Les notes météo d'un recteur (1768-1788)
« De la Villéon, Rr de Hénon » ; une signature que l’on voit apparaître en 1753 dans les registres paroissiaux jusqu’en 1792. René de La Villéon aura été recteur de Hénon pendant près de 40 ans. Aidé par deux ou trois curés (vicaires), il nous a laissé des registres bien écrits et détaillés, avec beaucoup de noms de villages et de professions. Et de surplus, il a cru bon, pour certaines années, de récapituler la météo en fin de registre en commençant par l’année 1768. « Année extrêmement pluvieuse. Depuis la fin mai jusqu’au mois de décembre, pluie continuelle, spécialement aoust 7 bre et 8 bre (août, septembre, octobre). Peine infinie à ramasser les récoltes et les fourrages. Il a fallu battre dans les granges et les maisons. Difficultés à ensemencer. A la mi-janvier 1769, tous les bleds (blés) pas encore battus ».

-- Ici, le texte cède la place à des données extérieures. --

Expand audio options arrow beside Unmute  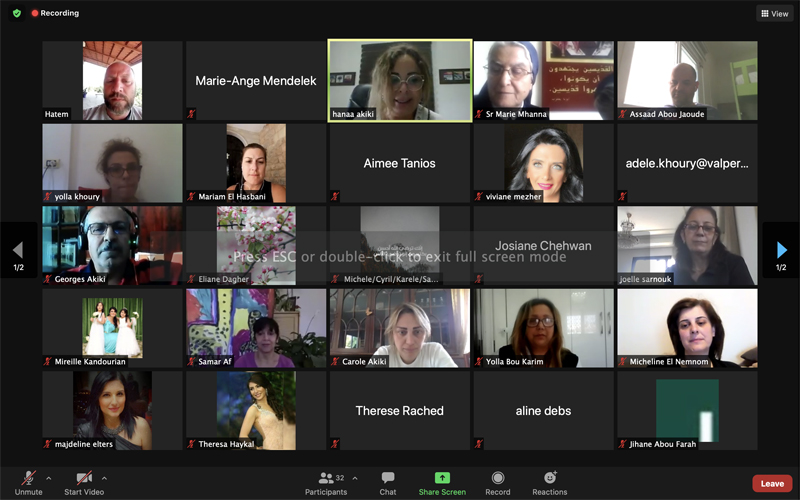pos(49,477)
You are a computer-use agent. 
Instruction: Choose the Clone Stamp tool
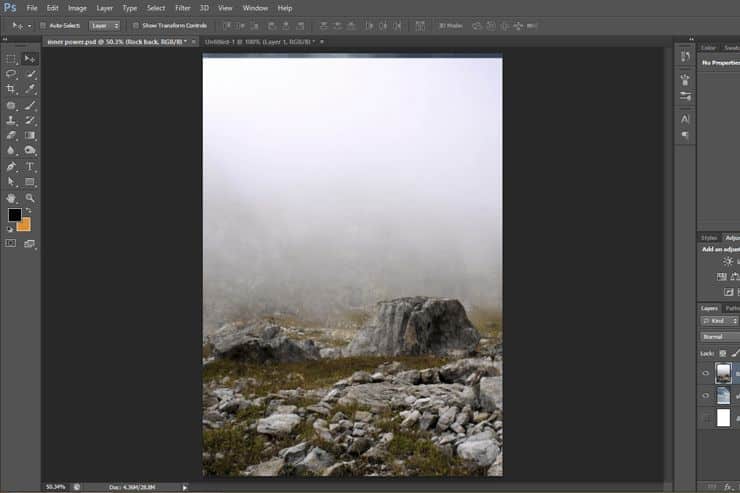point(11,120)
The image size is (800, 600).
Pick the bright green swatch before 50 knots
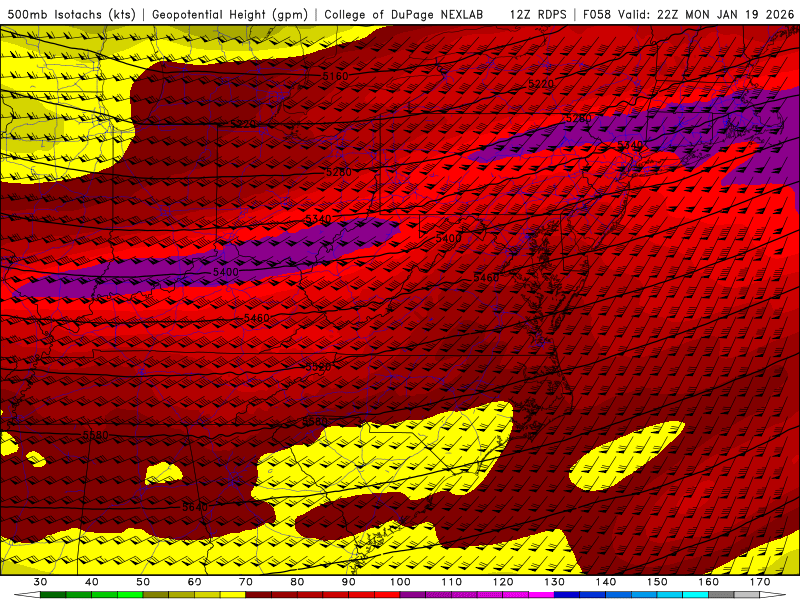[130, 595]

La disette, la grande misère
Après ce tableau de désolation, il ajoute ceci pour 1769 : « La récolte suivante de 1769 mauvaise. Sur tout le cours de Clineuf il n’y avait guère que les semences. Le froment à Noël valait 30 L (livres) la perrée de Moncontour ». Voilà donc deux mauvaises années consécutives. Alors en 1770, c’est la cherté, la disette, la grande misère. Ce sont les mots du recteur. Des bleds venus de l’étranger n’ont pas fait baisser les prix ; le seigle du « païs » à 36 L la perrée, le bled de 42 à 45 L… Il faut nourrir les pauvres avec de la soupe de graisse et en outre du pain une fois par semaine. Inévitablement, cela influe sur la vie des gens. A titre d’exemple, on compte encore 27 mariages en 1769 et seulement 9 en 1770. Pour les décès, c’est irrégulier mais on en compte 149 en 1773, deux fois plus que la moyenne.
Six années de météo déréglée
Nouveaux problèmes en 1771. « L’été de cette année a été extrêmement sec. Les blés noirs n’ont point levé. Il n’y en a presque pas eus à la récolte ». Et après, c’est le seigle qui s’en mêle ; il est atteint par la maladie de l’ergot. On mélange ce seigle avec du blé pour faire du pain mais ce pain a un goût amer. Il rend « malade, endormi, hébété ». Alors il faut recourir à l’avoine. Par la suite, ça s’améliore peu. Les notes à la fin de 1774 sont brèves mais toujours alarmantes : « récoltes très mauvaises suite à l’abondance des pluies depuis octobre 1773 jusqu’au mois de juillet 1774 ». Voilà en résumé six années de météo déréglée. Après c’est sans doute revenu à la normale. Le recteur ne signale rien pendant quelques années. Pour 1782, il note quand même ceci : « Bleds aussi chers qu’en 1770. Cette cherté venue par le peu de blé noir en 1781. Néanmoins, les bleds n’ont pas manqué ».
Une catastrophe d’un nouveau genre
A partir de 1785, c’est le retour à la désolation : « Année de sécheresse, toutes les récoltes ont manqué ». Cette ligne percutante est écrite deux fois, à la fin du registre des baptêmes et à la fin de celui des sépultures. Le recteur voulait que ça reste pour la postérité. Cette sécheresse se répercute sur 1786, « année de misère et de disette ». Sans importation, le blé aurait manqué, le lin également. Le gouvernement a fourni du blé moins cher que celui des négociants et a fait distribuer 25 600 L de pain. Une catastrophe d’un genre nouveau survient peu avant Noël 1787 : « Désastre le 23 décembre sur les pommiers par la neige qui se glaçant forma un tel poids aux branches des arbres qu’il en déracina une partie, rompit ou éclia une autre partie, hacha les cimes du reste. 4 000 pommiers ainsi maltraités. Le cours du Roncelay très peu endommagé. » Et en 1788, la série continue : « Coup d’hiver plus fort, depuis la mi-novembre jusqu’à la mi-décembre, qu’en 1740-1741. Vu la force des glasses (sic) on ne pouvait plus moudre. On a fait rouler à bras les moulins. Faim en a suivi ».
Ainsi se terminent ces notes précieuses écrites par un recteur attentif à la vie de ses paroissiens. Elles nous apportent un nouvel éclairage sur un passé déjà lointain. A chacun ses commentaires ou ses réflexions.